Énoncé du problème 1
Relevez les noms de toutes les personnes physiques nommément désignées dans l'extrait de décision judiciaire ci-dessous.

Dossier : IMM-3324-98

OTTAWA (ONTARIO) LE 7 AVRIL 1999             

EN PRÉSENCE DE M. LE JUGE MARC NADON

ENTRE :

     SABIRUDDIN SYED,

     demandeur,

     et

     LE PROCUREUR GÉNÉRAL DU CANADA,

     défendeur.

     Demande de contrôle judiciaire visant la décision de refus rendue, le 3 juillet 1998, par une agente des visas, au consulat général du Canada à Détroit (Michigan), États-Unis, dans le dossier no B035804646.

(Paragraphe 82.1(2) de la Loi sur l'immigration et l'article 18.1 de la Loi sur la Cour fédérale)


ORDONNANCE

     La demande de contrôle judiciaire est rejetée


" MARC NADON "

JUGE

Traduction certifiée conforme

Jacques Deschênes


Date : 19990407


Dossier : IMM-3324-98

ENTRE :

     SABIRUDDIN SYED,

     demandeur,

     et

     LE PROCUREUR GÉNÉRAL DU CANADA,

     défendeur.

    

     MOTIFS DE L'ORDONNANCE

LE JUGE NADON :


[1]      Le demandeur sollicite l'annulation de la décision d'une agente des visas, en l'occurrence Susan Mary Lopez, du consulat général du Canada à Détroit, dans l'État du Michigan (États-Unis d'Amérique). L'agente des visas a, par la décision en cause, rejeté la demande de résidence permanente au Canada présentée par le demandeur.


[2]      Le demandeur, citoyen de l'Inde, a vu son dossier examiné par l'agente des visas au titre de la profession de photographe, en général, telle que prévue sous le no 3315-110 de la Classification canadienne descriptive des professions (CCDP). Le demandeur a été interviewé par l'agente des visas le 3 juin 1998 et, à la fin de cette entrevue, l'agente des visas lui a dit que sa demande serait refusée. Le 14 juillet 1998, l'agente des visas envoyait au demandeur la lettre suivante :

                      [traduction] Il s'agit de votre demande de résidence permanente au Canada.

Énoncé du problème 2
Repérez puis recopiez toutes les lignes qui contiennent la chaîne "страница". La casse doit être respectée.

Extraits de données
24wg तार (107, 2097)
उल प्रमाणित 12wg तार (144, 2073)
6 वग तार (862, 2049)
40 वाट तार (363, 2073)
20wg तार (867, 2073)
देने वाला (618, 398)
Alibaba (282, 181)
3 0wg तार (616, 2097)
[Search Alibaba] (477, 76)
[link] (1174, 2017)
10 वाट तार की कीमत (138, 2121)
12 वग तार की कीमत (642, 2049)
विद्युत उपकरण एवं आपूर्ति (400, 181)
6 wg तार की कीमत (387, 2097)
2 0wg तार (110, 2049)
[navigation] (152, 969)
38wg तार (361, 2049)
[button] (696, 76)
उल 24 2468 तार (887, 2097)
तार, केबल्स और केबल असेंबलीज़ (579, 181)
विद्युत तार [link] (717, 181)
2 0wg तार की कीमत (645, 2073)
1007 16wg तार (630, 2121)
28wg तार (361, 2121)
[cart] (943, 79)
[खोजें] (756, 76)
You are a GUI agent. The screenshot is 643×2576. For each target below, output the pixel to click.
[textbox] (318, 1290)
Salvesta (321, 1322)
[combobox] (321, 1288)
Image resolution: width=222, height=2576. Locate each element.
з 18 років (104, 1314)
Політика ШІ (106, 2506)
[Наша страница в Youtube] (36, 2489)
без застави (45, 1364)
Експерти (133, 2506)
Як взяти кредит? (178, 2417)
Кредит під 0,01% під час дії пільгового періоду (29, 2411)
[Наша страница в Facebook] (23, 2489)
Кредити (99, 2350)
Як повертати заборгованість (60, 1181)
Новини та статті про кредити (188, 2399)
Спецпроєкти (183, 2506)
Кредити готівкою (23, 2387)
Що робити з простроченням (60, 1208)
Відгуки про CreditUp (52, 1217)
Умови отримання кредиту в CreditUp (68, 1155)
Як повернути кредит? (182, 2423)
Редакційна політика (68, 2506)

Réponse 1
- Sabiruddin Syed
- Marc Nadon
- Jacques Deschênes
- Susan Mary Lopez

Réponse 2
[Наша страница в Youtube] (36, 2489)
[Наша страница в Facebook] (23, 2489)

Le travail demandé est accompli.